Magdalena Szymczyk is a Lecturer in the Department of Biocybernetics and Biomedical Engineering at AGH University of Science and Technology, Faculty of Electrical Engineering, Automatics, Computer Science and Biomedical Engineering. Her work bridges embedded systems, biomedical signal processing, and geophysical data analysis. Research focuses on energy-efficient sensor networks, neural networks for GPR data classification, and mathematical transforms in signal analysis Expertise in parallel computing, real-time systems, and biomedical engineering applications Her publications (2015–2025) demonstrate a trajectory from parallel neural networks and S-transform/GPR methodologies to recent work on MicroPython in embedded systems. Key themes include energy optimization in distributed architectures and AI-driven signal processing across biomedical and geophysical domains. She has authored works on deterministic chaos in simulations, GPU image processing, and cybersecurity in microcontroller systems. Her current research emphasizes embedded systems security, medical signal diagnostics, and computational methods for geological analysis. She utilizes tools like OpenCL for GPU acceleration and MATLAB for parallel computing implementations.
Jan Cudzik is an Assistant professor at the Gdańsk University of Technology's Department of Urban Architecture and Waterscapes, Faculty of Architecture. He leads the Digital Technology Laboratory and focuses on integrating computational methods with architectural design and conservation. His research spans parametric design, generative systems, artificial intelligence, and sustainable construction practices. Education details are not explicitly provided in the texts, but his academic roles indicate advanced training in architecture and engineering. Research interests include: AI-driven design processes Generative design using swarm intelligence 3D printing in construction Energy-efficient building lifecycle assessment Traditional-conservation/digital-fabrication hybrids Key publication trends emphasize: Public space sustainability (lighting, greenery) Machine learning applications in architecture Historical structure preservation He contributes to projects like ENACT 15mC, focusing on urban community development. His work bridges digital innovation with ecological and cultural heritage concerns. Labs/Teams: Director of the Digital Technology Laboratory, active in architectural education reform using AI tools.

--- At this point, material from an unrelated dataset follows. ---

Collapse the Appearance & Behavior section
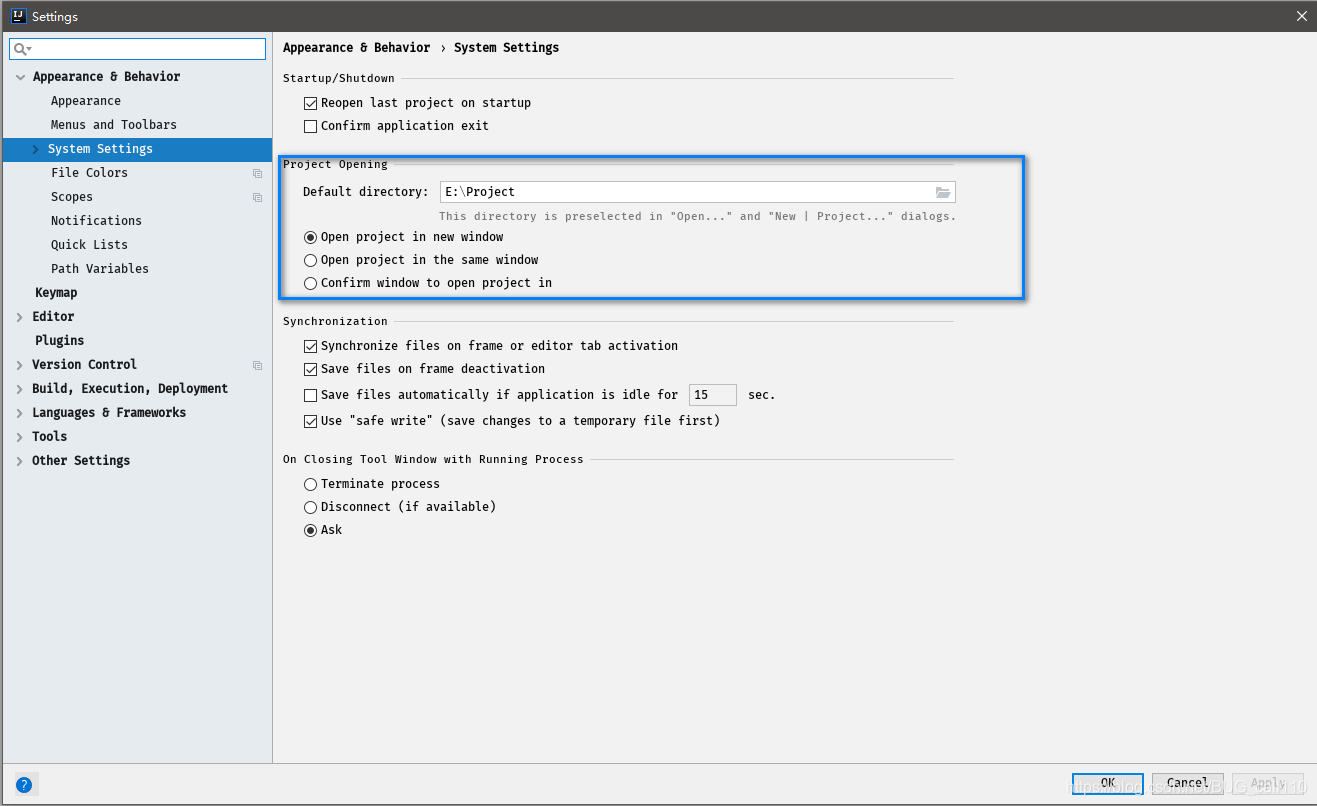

Prof. Ewa Szostak holds a professorial position at Wrocław University of Economics (UEW), serving as BIPS Program Coordinator. Her work focuses on EU policy analysis, regional development dynamics, innovation economics, and sustainable urban planning. Key research interests include Poland's EU integration trajectory, post-1989 educational reforms, energy transition strategies, and socio-economic challenges posed by aging populations. Her publications span topics such as territorial cohesion, smart specialization strategies, and the impact of migration on transportation networks. Notable works include analyses of Lower Silesia's regional infrastructure, smart city development challenges in Poland, and the decarbonization of inland navigation systems. Methodologically, her research combines policy evaluation with case studies examining institutional effectiveness and spatial planning. Laboratory/Team Affiliations: While specific lab names aren't listed, her role as a professor at UEW implies involvement in the university's economic policy research units. Her work frequently engages with EU-funded regional development projects and policy implementation frameworks.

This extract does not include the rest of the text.